Die Voraussetzungen für die Fortdauer der Untersuchungshaft über neun Monate hinaus liegen vor (§ 121 Abs. 1, § 122 Abs. 4 Satz 2 StPO).

1. Hinsichtlich des dringenden Tatverdachts, der diesen belegenden Umstände, der rechtlichen Bewertung und der Haftgründe der Fluchtgefahr sowie der Schwerkriminalität wird auf die fortgeltenden Ausführungen in dem Beschluss des Senats vom 6. April 2022 Bezug genommen. Unter Berücksichtigung der zusätzlichen, sich insbesondere aus dem rechtsmedizinischen Sachverständigengutachten vom 24. Mai 2022 ergebenden Ermittlungsergebnisse liegt ein dringender Tatverdacht auch nach dem gegenwärtigen Sachstand vor.

2. Die besondere Schwierigkeit sowie der besondere Umfang der Ermittlungen haben ein Urteil noch nicht zugelassen und rechtfertigen weiterhin die Haftfortdauer. Ergänzend zu den im Beschluss vom 6. April 2022 genannten Erwägungen ist von Belang, dass das in Bezug genommene rechtsmedizinische Sachverständigengutachten und ein insoweit vorbereitendes kriminaltechnisches Gutachten des Bundeskriminalamts erst am 5. bzw. 27. Mai 2022 eingegangen sind. Das Oberlandesgericht hat das Verfahren seit Erhebung der Anklage zügig betrieben und dieselbe bereits am 24. Mai 2022 zur Hauptverhandlung zugelassen.
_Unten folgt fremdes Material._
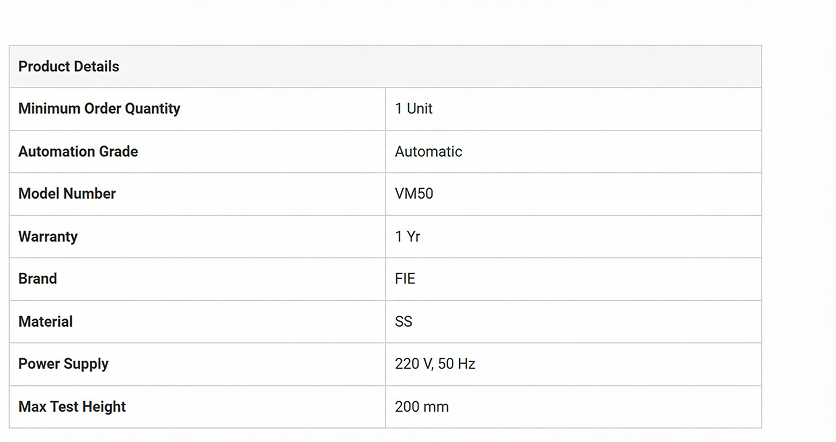Select the 1 Unit value cell

(414, 108)
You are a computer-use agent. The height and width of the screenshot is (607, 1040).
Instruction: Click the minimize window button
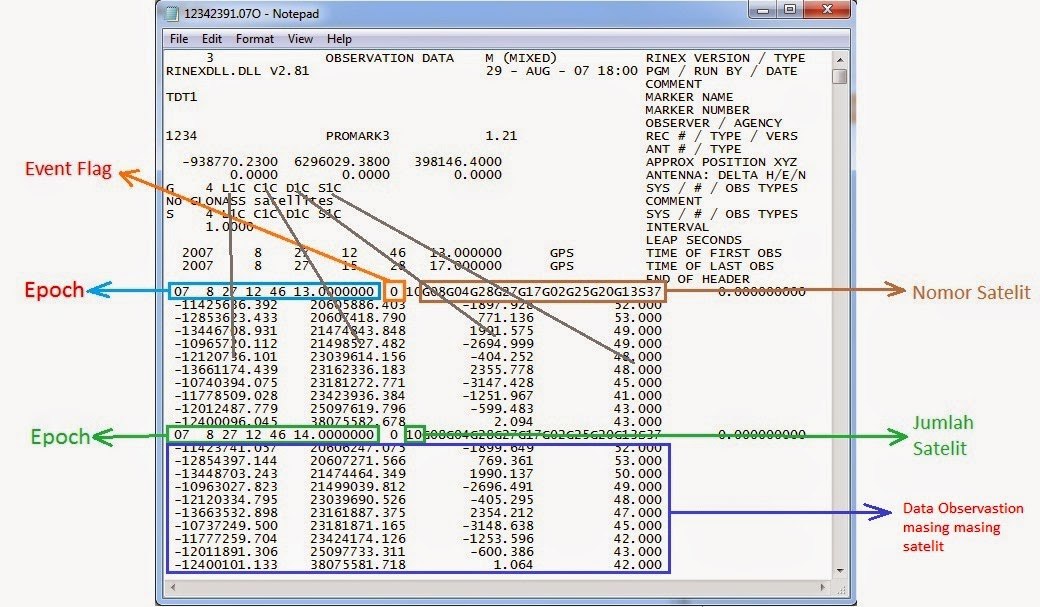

3. Der andauernde Vollzug der Untersuchungshaft steht nach Abwägung zwischen dem Freiheitsgrundrecht des Angeklagten einerseits sowie dem Strafverfolgungsinteresse der Allgemeinheit andererseits nicht zu der Bedeutung der Sache und der zu erwartenden Strafe außer Verhältnis (§ 120 Abs. 1 Satz 1 StPO). Dies gilt nach den gegebenen Umständen auch mit Blick auf die Bestimmung der Hauptverhandlungstermine ab dem 2. August 2022. Zum einen ist die im Regelfall einzuhaltende Frist von drei Monaten, innerhalb derer nach dem Erlass des Eröffnungsbeschlusses mit der Hauptverhandlung zu beginnen ist (vgl. BVerfG, Beschluss vom 1. Dezember 2020 - 2 BvR 1853/20, NStZ-RR 2021, 50, 51 mwN), gewahrt. Zum anderen ermöglicht die Terminierung, die bislang auf 28 Tage bestimmte Hauptverhandlung nach der Urlaubszeit stringent ohne längere Unterbrechungen durchzuführen.